>> start Supplied data
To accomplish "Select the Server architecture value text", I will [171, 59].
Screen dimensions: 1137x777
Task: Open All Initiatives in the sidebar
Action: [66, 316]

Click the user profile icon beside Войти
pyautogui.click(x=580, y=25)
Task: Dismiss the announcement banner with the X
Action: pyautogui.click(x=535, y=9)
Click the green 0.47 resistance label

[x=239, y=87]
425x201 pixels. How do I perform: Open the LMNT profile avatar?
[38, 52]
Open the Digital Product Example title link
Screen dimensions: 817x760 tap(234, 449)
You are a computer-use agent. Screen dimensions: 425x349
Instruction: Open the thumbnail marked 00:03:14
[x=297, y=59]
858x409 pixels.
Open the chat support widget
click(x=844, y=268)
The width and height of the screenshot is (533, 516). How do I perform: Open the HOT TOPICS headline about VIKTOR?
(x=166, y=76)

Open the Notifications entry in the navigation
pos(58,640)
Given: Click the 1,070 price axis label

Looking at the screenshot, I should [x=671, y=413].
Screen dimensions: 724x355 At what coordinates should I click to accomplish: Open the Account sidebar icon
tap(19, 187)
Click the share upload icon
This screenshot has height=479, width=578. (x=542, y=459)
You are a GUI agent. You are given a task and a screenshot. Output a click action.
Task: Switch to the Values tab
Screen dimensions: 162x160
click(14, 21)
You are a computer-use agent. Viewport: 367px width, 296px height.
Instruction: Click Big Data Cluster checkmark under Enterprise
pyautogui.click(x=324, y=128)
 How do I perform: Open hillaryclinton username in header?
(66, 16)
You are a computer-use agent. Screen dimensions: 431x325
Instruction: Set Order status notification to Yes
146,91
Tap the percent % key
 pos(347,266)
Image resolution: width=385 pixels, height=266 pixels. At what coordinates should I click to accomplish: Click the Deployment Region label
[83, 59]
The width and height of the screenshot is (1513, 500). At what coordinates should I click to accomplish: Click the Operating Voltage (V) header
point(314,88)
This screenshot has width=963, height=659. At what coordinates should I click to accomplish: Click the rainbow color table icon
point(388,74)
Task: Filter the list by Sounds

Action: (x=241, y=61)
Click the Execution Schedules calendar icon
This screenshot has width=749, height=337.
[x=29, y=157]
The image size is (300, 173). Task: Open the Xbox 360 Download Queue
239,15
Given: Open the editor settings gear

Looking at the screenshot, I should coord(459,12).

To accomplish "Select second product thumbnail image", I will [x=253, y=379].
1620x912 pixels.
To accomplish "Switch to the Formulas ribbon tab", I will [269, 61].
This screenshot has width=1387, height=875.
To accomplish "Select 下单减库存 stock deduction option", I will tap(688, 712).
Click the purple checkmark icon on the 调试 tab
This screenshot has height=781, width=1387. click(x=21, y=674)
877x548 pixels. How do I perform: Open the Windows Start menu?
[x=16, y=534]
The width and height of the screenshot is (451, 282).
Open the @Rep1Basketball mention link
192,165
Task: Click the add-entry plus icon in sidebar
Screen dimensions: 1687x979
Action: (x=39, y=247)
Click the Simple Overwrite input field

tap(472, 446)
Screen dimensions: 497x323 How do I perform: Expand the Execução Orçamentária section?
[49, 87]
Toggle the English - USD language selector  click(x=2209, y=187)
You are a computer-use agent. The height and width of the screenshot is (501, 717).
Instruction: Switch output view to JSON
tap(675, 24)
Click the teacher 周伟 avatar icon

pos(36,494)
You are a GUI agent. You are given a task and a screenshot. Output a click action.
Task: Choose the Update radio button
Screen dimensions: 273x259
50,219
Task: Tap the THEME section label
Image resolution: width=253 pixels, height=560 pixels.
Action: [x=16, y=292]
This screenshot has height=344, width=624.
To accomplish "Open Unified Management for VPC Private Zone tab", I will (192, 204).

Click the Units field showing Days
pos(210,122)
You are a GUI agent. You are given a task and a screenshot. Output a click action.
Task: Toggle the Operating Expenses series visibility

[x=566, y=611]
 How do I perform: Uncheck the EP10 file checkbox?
>> end Supplied data
**Stated goal:**
Return the lines starting at the one containing "The width and height of the screenshot is (1513, 500)." and ending at the one containing "Looking at the screenshot, I should coord(459,12).", both included, copied without any change.

**Finished exercise:**
The width and height of the screenshot is (1513, 500). At what coordinates should I click to accomplish: Click the Operating Voltage (V) header
point(314,88)
This screenshot has width=963, height=659. At what coordinates should I click to accomplish: Click the rainbow color table icon
point(388,74)
Task: Filter the list by Sounds

Action: (x=241, y=61)
Click the Execution Schedules calendar icon
This screenshot has width=749, height=337.
[x=29, y=157]
The image size is (300, 173). Task: Open the Xbox 360 Download Queue
239,15
Given: Open the editor settings gear

Looking at the screenshot, I should coord(459,12).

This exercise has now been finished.